German Oktoberfests •Ayinger Oktober Fest Marzen, Aying, Germany. $2.99 for a 750 ml bottle. 5.4 percent ABV. Golden, a crisp, smooth balanced brew with pleasing nutty flavor.
•Erdinger Oktoberfest Weizen. Erding, Germany. $10 a six-pack. 5.6 percent ABV. Straw-colored beer with remarkable aggressive head. More citrus flavors than malt.
•Weihenstephaner Festbier, Freising, Germany. $10 a six-pack. 5.8 percent ABV. Straw-colored, slight nuttiness with a slight bite.
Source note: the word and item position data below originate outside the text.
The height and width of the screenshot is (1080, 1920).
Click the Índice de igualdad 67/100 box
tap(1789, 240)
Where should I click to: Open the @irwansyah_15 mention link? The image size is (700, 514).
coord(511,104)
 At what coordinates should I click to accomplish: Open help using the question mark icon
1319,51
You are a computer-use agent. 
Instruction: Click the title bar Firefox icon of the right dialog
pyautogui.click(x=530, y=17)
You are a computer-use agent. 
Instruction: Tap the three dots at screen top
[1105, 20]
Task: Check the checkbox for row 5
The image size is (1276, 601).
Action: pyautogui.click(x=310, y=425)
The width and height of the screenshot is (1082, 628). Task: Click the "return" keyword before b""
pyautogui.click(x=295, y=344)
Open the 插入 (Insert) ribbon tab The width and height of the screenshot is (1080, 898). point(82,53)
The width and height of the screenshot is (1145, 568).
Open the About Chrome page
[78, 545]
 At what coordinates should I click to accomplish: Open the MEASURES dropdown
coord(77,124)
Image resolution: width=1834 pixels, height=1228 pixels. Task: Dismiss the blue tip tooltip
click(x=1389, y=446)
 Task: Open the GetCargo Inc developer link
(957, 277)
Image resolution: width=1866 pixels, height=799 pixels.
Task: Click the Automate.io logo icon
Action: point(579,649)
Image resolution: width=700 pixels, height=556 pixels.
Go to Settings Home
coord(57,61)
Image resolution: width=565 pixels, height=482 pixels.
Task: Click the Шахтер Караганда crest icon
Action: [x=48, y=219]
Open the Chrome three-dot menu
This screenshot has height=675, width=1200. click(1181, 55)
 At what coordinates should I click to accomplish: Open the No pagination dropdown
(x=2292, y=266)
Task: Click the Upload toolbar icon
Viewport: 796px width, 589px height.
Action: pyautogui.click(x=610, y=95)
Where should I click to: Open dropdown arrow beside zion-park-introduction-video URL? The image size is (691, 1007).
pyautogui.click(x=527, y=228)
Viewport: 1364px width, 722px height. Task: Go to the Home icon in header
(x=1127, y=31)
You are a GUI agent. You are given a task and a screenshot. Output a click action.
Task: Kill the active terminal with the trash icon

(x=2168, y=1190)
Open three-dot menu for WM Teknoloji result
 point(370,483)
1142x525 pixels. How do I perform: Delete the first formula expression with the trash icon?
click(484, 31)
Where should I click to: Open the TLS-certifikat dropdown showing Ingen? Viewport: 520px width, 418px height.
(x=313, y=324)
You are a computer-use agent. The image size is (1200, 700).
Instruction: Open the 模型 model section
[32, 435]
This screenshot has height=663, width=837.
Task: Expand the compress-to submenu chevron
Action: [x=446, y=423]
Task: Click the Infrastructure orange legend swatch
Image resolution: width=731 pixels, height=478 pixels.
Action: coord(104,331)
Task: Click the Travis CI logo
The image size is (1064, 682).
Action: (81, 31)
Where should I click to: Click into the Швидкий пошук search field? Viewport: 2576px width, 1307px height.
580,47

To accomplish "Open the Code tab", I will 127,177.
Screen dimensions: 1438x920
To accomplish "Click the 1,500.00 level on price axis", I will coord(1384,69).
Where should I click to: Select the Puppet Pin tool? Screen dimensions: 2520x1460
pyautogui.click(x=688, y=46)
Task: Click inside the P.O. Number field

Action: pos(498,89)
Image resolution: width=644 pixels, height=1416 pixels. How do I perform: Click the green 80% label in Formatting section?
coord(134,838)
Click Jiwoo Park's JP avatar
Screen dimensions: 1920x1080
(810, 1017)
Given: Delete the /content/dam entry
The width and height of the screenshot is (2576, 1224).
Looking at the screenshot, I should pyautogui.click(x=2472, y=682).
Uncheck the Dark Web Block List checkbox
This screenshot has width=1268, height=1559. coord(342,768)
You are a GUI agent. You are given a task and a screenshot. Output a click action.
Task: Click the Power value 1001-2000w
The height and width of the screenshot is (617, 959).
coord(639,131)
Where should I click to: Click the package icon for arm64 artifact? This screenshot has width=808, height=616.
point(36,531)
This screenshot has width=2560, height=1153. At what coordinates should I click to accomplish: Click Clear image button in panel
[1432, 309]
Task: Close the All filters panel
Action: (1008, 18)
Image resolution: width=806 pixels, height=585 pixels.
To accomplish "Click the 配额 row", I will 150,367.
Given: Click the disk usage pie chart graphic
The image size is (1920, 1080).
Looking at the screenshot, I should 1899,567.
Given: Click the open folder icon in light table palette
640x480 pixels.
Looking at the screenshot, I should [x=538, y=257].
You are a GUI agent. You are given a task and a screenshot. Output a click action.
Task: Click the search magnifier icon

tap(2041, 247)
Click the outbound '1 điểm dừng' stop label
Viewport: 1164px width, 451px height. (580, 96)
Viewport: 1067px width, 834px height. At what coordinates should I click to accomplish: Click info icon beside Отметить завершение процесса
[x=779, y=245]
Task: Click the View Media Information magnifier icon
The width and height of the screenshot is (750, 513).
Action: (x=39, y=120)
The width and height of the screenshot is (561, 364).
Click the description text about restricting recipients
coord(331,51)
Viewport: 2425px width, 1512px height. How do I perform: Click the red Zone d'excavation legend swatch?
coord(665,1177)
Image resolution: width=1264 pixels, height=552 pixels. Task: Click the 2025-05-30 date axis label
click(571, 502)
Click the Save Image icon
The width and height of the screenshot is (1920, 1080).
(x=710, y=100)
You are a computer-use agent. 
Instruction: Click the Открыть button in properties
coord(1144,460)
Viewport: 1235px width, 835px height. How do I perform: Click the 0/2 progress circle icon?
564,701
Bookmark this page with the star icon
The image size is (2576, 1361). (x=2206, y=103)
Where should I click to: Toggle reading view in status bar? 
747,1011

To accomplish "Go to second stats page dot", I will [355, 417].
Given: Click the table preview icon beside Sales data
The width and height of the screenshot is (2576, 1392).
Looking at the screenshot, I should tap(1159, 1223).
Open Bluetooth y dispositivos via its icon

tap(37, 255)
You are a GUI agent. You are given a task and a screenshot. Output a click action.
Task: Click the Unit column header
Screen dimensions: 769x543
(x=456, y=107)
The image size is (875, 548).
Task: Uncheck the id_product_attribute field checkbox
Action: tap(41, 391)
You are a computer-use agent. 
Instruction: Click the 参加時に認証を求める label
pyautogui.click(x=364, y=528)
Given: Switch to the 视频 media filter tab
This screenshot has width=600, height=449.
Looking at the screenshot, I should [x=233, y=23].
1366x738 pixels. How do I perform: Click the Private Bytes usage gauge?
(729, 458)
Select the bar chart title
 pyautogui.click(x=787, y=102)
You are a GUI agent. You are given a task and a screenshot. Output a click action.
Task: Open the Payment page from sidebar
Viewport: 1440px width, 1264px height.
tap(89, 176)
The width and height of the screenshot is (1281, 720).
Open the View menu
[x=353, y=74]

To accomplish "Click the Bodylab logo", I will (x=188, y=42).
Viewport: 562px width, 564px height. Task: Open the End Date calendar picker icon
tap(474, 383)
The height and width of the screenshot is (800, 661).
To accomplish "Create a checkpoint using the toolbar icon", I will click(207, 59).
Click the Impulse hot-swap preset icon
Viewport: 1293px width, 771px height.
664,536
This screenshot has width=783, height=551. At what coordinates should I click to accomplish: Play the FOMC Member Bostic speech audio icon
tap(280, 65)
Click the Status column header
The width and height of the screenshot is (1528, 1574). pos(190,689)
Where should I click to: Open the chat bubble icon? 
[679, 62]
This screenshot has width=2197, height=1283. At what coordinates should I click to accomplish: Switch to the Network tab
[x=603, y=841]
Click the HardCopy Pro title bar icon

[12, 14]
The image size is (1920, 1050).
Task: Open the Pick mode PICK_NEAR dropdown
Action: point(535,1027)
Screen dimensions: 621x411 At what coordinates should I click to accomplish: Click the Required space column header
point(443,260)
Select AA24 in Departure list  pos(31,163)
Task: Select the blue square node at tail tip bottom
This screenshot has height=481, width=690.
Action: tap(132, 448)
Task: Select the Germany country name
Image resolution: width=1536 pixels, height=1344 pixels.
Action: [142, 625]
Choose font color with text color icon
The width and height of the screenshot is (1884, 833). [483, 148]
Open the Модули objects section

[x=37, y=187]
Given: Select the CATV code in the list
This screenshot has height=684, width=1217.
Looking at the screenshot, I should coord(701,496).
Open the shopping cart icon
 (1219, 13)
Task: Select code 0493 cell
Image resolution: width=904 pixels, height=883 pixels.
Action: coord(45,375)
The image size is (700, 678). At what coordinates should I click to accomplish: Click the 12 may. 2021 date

Lighter and sharper than most fest beers.
Pumpkin beers •Pumking Southern Tier Brewing Company, Lakewood, N.Y. $7 for a 750 ml bottle. 9 percent ABV. Pumpkin pie aroma, pumpkin pie spices mix with malt in this sweet seasonal.
•Punkin' Ale, Dogfish Head Brewing Company, Milton, Del. $8.49 a four-pack. 7 percent ABV. A beautiful brown ale with hints of nutmeg and cinnamon, but the spice is much quieter than in most pumpkin brews.